» Given information
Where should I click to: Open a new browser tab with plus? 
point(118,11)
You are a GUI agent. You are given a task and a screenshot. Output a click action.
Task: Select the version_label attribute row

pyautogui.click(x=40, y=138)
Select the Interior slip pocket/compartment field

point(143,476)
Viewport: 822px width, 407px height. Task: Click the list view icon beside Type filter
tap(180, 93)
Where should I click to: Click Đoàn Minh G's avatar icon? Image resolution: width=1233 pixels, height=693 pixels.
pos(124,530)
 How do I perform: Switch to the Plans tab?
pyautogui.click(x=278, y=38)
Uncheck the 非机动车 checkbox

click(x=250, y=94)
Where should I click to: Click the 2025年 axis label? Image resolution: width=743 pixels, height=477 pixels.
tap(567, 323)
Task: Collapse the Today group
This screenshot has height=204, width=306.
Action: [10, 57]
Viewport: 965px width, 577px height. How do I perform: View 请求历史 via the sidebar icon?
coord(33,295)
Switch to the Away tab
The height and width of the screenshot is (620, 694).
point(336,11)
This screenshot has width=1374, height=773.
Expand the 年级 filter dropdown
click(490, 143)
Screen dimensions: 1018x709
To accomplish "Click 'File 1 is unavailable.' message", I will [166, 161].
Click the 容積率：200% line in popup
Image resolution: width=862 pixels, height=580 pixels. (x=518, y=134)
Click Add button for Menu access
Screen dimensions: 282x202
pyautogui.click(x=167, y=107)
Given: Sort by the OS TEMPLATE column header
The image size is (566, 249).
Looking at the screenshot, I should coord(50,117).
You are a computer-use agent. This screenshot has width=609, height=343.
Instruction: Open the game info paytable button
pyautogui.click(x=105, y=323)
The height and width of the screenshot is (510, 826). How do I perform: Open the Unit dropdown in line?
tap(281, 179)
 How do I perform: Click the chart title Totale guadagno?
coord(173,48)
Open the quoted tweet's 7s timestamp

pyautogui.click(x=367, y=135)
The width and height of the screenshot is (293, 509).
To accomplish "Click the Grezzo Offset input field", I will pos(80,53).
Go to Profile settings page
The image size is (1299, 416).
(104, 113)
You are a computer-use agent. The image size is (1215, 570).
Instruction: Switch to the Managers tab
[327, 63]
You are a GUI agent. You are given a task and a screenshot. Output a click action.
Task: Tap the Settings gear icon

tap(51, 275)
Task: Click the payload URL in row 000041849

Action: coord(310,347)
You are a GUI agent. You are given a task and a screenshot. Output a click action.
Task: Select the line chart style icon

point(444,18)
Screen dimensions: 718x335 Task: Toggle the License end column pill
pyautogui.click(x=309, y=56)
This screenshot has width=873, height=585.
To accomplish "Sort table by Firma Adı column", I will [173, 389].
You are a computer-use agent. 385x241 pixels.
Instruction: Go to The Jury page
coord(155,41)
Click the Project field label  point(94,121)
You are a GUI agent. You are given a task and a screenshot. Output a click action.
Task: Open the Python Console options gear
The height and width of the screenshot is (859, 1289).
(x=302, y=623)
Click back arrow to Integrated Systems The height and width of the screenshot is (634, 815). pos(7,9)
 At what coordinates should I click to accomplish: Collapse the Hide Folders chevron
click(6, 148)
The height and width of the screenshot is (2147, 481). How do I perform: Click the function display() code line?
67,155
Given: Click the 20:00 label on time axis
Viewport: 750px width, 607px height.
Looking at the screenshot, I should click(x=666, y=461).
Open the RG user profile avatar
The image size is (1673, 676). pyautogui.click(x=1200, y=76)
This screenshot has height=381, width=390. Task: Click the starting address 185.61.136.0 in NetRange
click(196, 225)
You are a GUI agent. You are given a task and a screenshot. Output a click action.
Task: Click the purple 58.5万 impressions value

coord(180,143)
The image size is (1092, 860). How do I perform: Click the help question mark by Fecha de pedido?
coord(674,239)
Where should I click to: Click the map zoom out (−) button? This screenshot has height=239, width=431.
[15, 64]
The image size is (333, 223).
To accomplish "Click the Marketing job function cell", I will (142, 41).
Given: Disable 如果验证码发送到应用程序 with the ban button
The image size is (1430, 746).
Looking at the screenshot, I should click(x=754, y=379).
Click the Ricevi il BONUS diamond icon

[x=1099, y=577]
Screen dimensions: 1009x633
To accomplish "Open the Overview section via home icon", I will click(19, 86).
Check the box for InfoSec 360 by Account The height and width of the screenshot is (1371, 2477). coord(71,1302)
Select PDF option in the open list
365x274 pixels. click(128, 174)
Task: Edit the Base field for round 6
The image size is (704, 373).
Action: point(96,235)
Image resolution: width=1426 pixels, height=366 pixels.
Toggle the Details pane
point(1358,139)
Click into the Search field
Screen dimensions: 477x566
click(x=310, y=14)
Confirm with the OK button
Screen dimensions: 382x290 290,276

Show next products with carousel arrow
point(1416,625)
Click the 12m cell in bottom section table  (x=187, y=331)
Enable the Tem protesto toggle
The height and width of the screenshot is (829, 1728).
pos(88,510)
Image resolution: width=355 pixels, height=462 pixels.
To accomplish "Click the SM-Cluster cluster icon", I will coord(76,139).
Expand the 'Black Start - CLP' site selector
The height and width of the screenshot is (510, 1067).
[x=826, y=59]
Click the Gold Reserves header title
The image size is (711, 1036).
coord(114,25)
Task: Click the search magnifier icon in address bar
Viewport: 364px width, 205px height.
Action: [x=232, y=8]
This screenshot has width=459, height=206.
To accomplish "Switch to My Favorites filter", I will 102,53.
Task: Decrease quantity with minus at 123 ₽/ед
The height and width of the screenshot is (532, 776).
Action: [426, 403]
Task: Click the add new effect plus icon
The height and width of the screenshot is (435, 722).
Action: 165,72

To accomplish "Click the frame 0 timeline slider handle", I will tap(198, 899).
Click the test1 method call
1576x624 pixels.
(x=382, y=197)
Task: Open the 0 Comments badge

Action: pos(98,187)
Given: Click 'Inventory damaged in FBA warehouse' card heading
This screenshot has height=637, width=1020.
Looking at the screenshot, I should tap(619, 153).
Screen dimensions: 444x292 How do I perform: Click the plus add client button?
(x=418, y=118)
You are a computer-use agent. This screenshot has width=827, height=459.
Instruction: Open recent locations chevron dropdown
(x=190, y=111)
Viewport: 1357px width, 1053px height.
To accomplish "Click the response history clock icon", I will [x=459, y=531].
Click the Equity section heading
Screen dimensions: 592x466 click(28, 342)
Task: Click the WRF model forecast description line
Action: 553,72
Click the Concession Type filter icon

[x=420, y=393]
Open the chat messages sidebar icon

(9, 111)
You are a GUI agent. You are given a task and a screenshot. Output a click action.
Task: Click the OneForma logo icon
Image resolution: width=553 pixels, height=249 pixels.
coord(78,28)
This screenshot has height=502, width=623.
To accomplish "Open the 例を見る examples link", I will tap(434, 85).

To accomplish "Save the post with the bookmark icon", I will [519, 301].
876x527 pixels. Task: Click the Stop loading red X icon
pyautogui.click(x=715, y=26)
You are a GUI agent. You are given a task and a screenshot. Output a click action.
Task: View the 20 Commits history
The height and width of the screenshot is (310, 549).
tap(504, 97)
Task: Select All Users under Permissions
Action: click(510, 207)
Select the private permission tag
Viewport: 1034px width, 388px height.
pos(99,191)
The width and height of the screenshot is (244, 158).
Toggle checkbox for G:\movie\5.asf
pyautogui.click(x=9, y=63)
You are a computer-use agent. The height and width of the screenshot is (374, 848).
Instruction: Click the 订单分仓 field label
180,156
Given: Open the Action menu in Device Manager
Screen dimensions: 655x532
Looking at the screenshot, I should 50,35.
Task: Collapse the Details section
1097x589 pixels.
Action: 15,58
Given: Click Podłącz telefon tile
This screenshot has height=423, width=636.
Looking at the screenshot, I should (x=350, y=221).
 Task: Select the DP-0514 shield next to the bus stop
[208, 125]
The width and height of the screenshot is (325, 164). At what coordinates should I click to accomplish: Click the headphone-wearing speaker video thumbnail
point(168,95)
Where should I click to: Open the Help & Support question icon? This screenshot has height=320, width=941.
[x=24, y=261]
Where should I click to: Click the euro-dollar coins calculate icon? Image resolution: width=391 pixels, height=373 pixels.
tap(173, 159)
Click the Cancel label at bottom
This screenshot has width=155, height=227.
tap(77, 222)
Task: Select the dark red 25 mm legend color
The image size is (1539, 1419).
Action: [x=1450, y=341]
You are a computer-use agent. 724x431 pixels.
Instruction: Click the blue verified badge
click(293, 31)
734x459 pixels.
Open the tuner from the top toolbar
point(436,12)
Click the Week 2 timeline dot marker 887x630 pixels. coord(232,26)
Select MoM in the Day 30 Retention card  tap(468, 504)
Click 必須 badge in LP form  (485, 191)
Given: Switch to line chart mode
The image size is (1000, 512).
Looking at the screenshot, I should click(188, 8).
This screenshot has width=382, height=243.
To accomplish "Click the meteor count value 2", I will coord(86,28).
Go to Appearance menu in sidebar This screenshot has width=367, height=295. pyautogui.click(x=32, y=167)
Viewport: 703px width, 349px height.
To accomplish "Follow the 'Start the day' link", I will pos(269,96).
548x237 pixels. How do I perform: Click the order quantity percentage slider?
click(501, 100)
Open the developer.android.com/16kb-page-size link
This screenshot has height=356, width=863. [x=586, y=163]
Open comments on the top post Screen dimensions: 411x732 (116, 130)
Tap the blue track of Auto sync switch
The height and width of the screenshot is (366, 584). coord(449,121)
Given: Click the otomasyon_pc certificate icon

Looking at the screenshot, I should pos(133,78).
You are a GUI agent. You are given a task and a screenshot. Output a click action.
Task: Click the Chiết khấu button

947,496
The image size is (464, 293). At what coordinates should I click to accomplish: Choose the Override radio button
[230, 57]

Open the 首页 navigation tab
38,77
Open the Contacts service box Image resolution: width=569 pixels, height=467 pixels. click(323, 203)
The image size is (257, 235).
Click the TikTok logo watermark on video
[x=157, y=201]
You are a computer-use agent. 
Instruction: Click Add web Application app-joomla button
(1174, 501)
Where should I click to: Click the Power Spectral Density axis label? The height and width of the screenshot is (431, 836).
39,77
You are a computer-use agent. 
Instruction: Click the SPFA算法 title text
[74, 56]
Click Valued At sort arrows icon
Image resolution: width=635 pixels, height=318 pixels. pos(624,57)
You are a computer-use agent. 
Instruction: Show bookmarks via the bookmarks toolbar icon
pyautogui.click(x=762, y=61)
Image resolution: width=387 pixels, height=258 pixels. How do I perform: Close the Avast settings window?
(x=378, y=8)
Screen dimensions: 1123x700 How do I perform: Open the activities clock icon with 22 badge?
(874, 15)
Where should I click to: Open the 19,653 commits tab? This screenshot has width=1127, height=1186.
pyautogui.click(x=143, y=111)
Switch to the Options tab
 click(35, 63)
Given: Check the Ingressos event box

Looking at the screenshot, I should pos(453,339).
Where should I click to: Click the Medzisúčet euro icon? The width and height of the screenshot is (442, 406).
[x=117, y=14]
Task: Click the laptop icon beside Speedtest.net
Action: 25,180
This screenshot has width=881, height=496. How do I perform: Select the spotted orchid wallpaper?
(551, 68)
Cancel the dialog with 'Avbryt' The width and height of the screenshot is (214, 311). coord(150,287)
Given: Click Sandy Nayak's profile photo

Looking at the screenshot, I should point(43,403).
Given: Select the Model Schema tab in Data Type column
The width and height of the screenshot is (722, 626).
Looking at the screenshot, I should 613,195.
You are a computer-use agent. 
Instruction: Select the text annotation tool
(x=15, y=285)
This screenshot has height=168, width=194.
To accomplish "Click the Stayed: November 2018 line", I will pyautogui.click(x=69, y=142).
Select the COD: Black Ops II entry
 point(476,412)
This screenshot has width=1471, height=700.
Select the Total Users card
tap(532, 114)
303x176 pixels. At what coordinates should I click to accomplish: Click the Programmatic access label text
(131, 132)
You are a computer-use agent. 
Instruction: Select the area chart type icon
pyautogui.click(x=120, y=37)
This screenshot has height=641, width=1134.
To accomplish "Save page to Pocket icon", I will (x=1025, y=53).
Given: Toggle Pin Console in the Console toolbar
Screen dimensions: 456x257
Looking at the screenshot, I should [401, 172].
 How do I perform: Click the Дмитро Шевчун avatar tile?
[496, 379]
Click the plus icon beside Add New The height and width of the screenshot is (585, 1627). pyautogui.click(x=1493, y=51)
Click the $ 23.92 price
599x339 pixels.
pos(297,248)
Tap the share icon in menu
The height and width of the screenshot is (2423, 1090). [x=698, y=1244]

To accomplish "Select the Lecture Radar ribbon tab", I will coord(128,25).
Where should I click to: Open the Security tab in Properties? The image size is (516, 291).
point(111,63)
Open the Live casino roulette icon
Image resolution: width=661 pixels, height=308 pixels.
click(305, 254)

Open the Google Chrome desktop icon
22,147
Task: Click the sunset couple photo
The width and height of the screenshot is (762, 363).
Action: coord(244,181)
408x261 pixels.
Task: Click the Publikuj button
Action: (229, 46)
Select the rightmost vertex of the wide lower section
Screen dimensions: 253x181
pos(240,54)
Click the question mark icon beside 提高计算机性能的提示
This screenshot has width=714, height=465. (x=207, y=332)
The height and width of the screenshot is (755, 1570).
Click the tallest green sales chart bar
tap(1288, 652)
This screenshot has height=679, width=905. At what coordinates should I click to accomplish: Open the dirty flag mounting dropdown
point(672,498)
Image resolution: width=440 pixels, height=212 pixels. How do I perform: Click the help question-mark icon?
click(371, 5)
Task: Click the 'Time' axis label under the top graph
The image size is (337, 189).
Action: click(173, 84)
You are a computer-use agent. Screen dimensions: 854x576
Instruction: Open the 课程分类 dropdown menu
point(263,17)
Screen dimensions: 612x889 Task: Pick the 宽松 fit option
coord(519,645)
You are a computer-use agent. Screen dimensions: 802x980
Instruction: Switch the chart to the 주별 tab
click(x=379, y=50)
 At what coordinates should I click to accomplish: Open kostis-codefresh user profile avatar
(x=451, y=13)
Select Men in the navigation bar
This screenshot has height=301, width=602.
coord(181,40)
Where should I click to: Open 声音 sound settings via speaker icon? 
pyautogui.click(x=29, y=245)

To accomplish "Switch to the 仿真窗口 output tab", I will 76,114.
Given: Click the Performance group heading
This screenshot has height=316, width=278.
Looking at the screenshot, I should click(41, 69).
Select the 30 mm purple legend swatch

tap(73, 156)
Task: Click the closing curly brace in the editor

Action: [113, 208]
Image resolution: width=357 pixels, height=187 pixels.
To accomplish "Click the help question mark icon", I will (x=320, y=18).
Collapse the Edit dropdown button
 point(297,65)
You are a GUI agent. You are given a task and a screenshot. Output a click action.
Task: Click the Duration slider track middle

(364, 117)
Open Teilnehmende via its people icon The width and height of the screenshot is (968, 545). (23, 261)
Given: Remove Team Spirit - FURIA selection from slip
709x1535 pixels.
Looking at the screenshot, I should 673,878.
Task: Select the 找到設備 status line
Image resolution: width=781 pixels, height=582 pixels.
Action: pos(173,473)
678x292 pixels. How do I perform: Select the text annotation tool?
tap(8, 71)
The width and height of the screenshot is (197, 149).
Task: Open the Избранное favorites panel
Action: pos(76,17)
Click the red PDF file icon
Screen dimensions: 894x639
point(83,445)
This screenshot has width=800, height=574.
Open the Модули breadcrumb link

» Exercise prompt
Scan the entries for lines holding the string "Cancel", then copy every one of them.

» Result below
Click the Cancel label at bottom
Cancel the dialog with 'Avbryt' The width and height of the screenshot is (214, 311). coord(150,287)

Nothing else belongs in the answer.